MARK HIBBS: The Iranians have positioned themselves in a way where they can basically hold both of these negotiations in parallel hostage to each other, dangling carrots to one and then the other in a way which basically may paralyze the further development of both negotiations.
SHUSTER: Not all the experts agree about what IAEA inspectors might find if they are permitted onto the Parchin base. The main structure, believed to have hidden explosives test from the prying eyes of satellites, is still intact. Robert Kelley, a former official of the IAEA, believes the Iranians may have created an elaborate ruse, which they may spring on the agency sometime soon.

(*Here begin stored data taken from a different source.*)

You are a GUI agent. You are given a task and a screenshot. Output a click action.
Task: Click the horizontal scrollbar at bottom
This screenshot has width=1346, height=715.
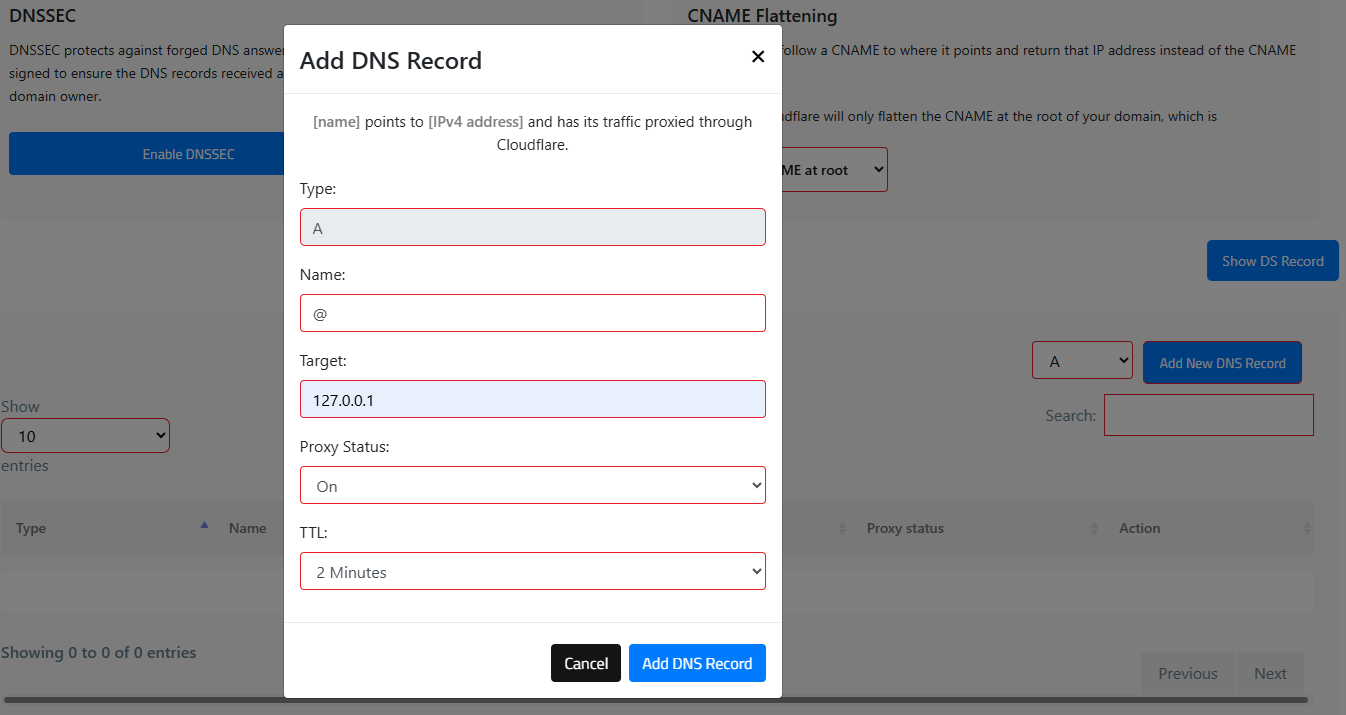pyautogui.click(x=655, y=700)
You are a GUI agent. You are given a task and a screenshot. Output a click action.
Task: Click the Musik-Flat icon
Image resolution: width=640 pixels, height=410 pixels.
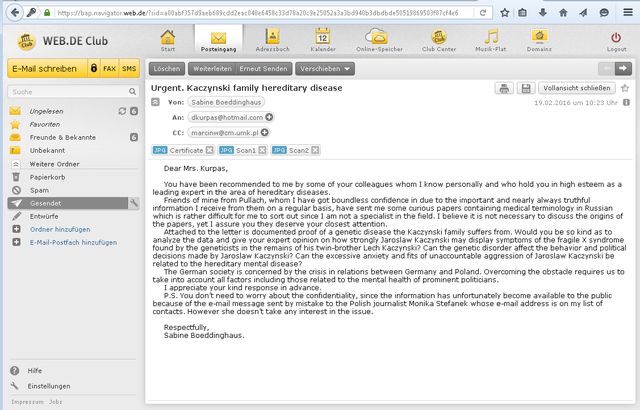pyautogui.click(x=489, y=39)
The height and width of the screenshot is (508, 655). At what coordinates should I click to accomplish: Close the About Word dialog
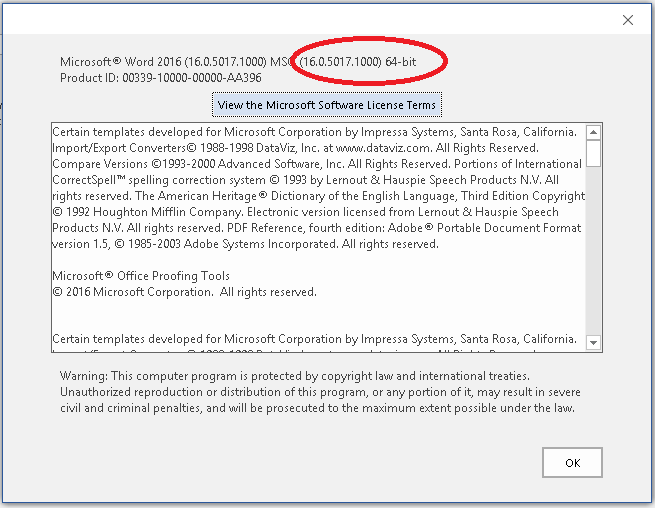pyautogui.click(x=627, y=20)
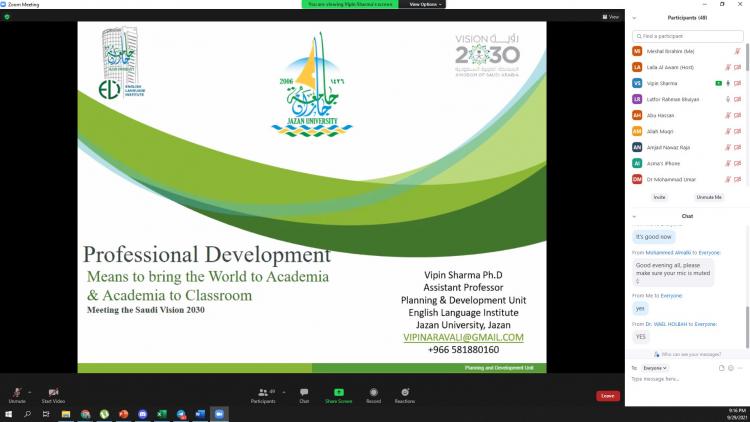Click the Chat icon in toolbar
The image size is (750, 422).
304,393
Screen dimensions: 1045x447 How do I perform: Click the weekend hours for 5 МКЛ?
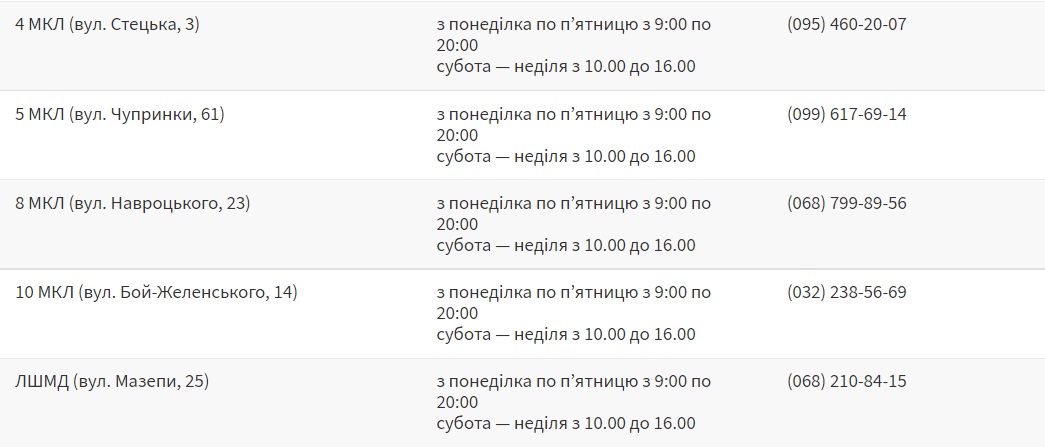coord(566,156)
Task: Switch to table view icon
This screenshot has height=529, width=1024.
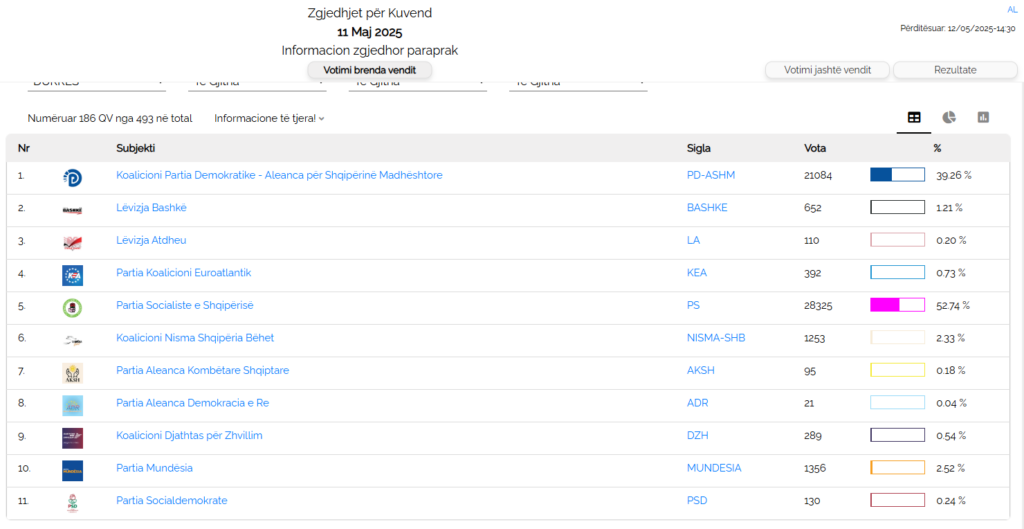Action: pyautogui.click(x=914, y=118)
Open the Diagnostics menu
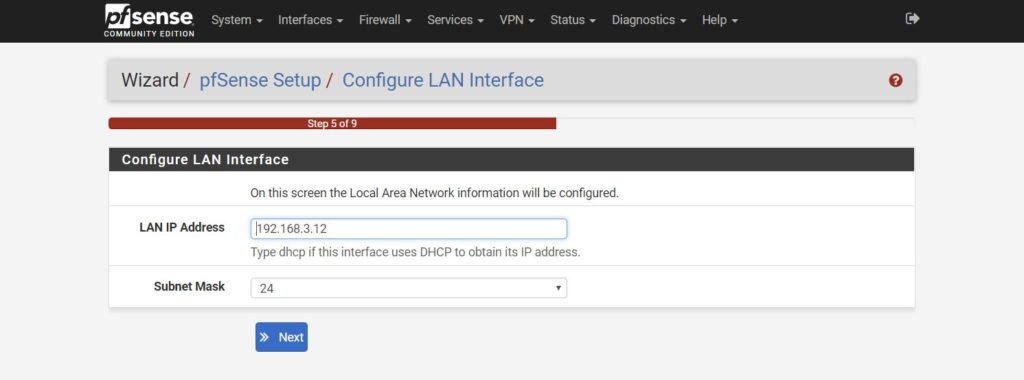1024x380 pixels. 649,20
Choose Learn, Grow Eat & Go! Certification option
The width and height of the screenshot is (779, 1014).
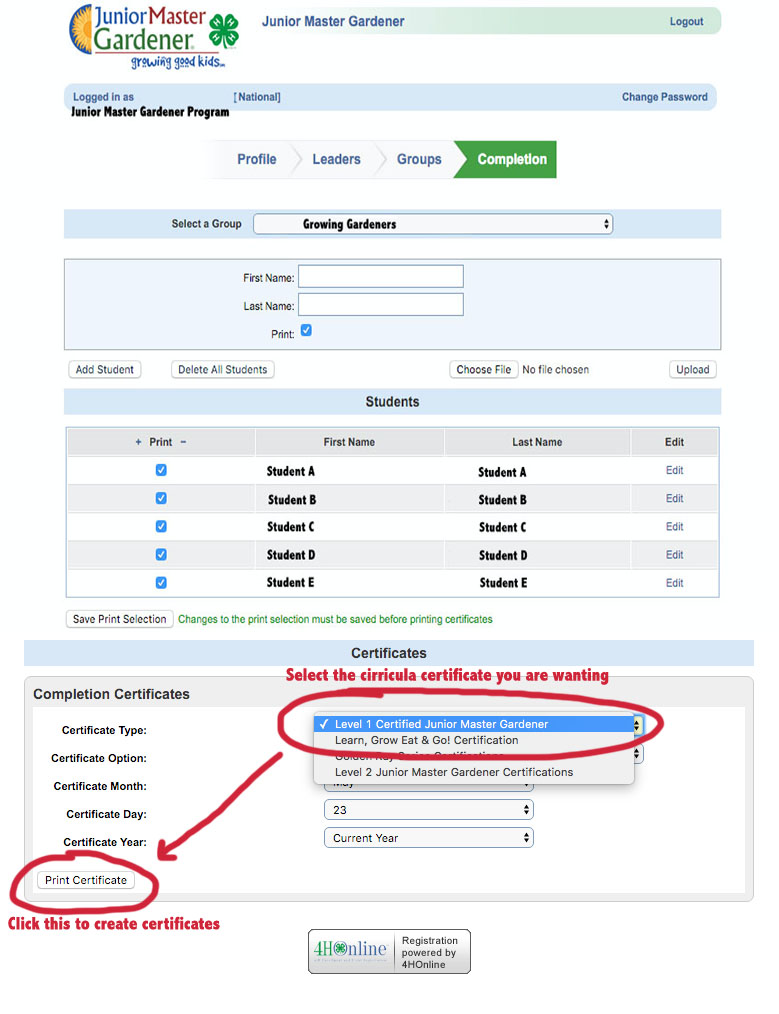pyautogui.click(x=426, y=740)
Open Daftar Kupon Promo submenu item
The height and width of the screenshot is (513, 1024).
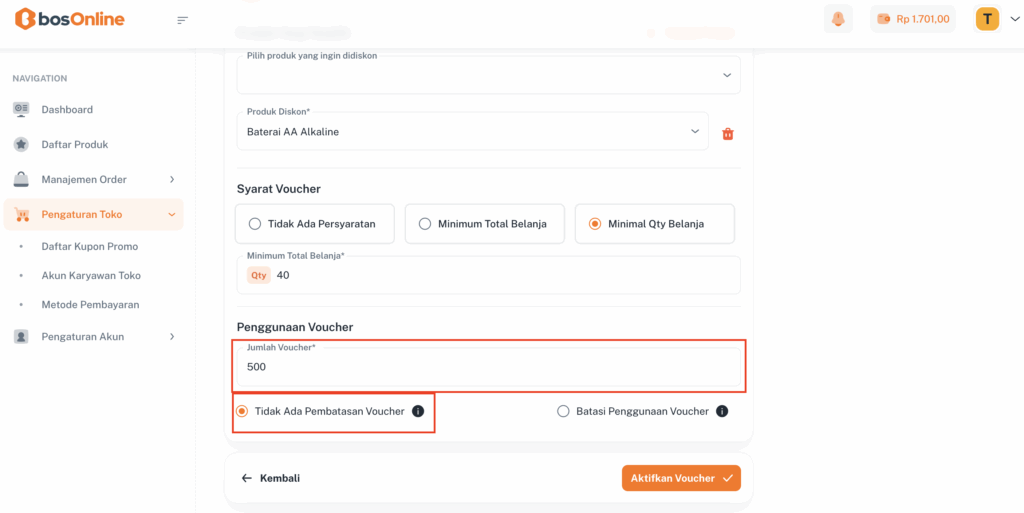[90, 246]
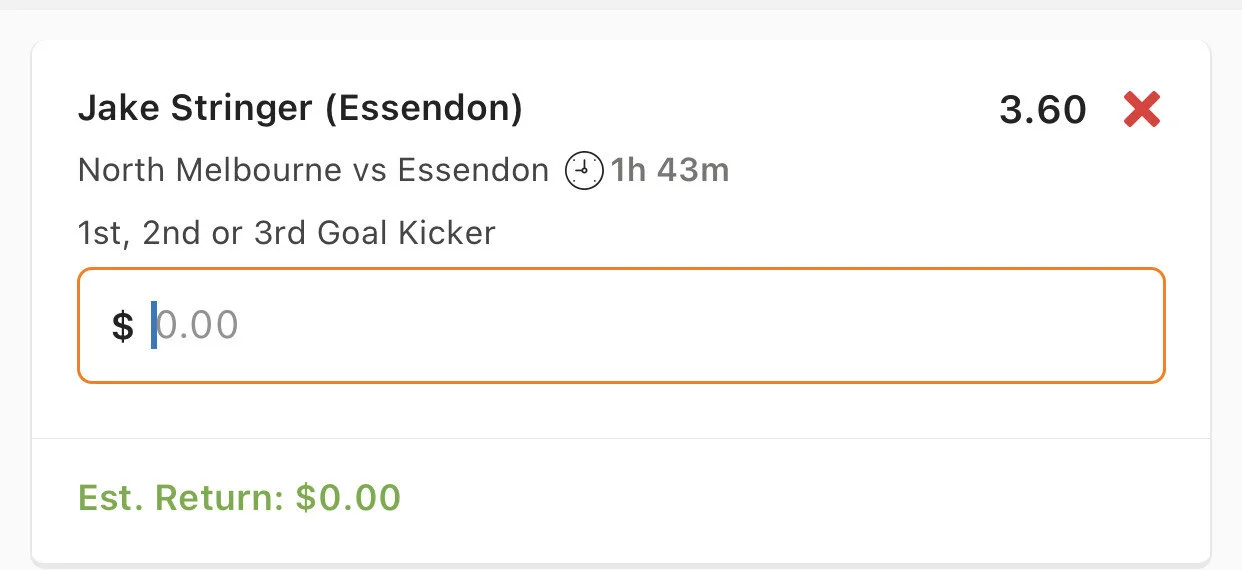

ROBERT KELLEY: Whatever's going on there is not consistent with an attempt to sanitize it. And I wonder if they don't have some game in mind like the building is actually pretty clean and they're going to let the IAEA come in and discover that.
SHUSTER: Whatever the case at Parchin, Iran is facing increasing pressures, including sharp banking sanctions imposed by the U.S., an oil embargo inflicted by Europe, and constant threats of an Israeli air attack on its nuclear sites. In a speech earlier this week, President Mahmoud Ahmadinejad addressed the issue of Iran's preparedness.
PRESIDENT MAHMOUD AHMADINEJAD: (Foreign language spoken)
SHUSTER: We are not seeking progress in the defense industry for conquest, Ahmadinejad said, nor for domination. We want to defend ourselves, our territory, our existence. We want it for deterrence, he said.
But despite defiant words from Iran's leaders, the U.S. and Europe are counting on the pressure being too much to bear, says Jon Wolfsthal.
WOLFSTHAL: I don't think there's any question that day by day things are getting harder for the Iranian people and harder for the Iranian leadership. We continue to see signs of increasing tension inside the Iranian system, that the sanctions are having an impact, and the different elements of support for the regime are questioning whether the nuclear program is worth all of this pain.
SHUSTER: That suggests that the U.S. and Europe are content to let the diplomatic effort continue in slow motion, without significant progress, while their other approaches take their toll.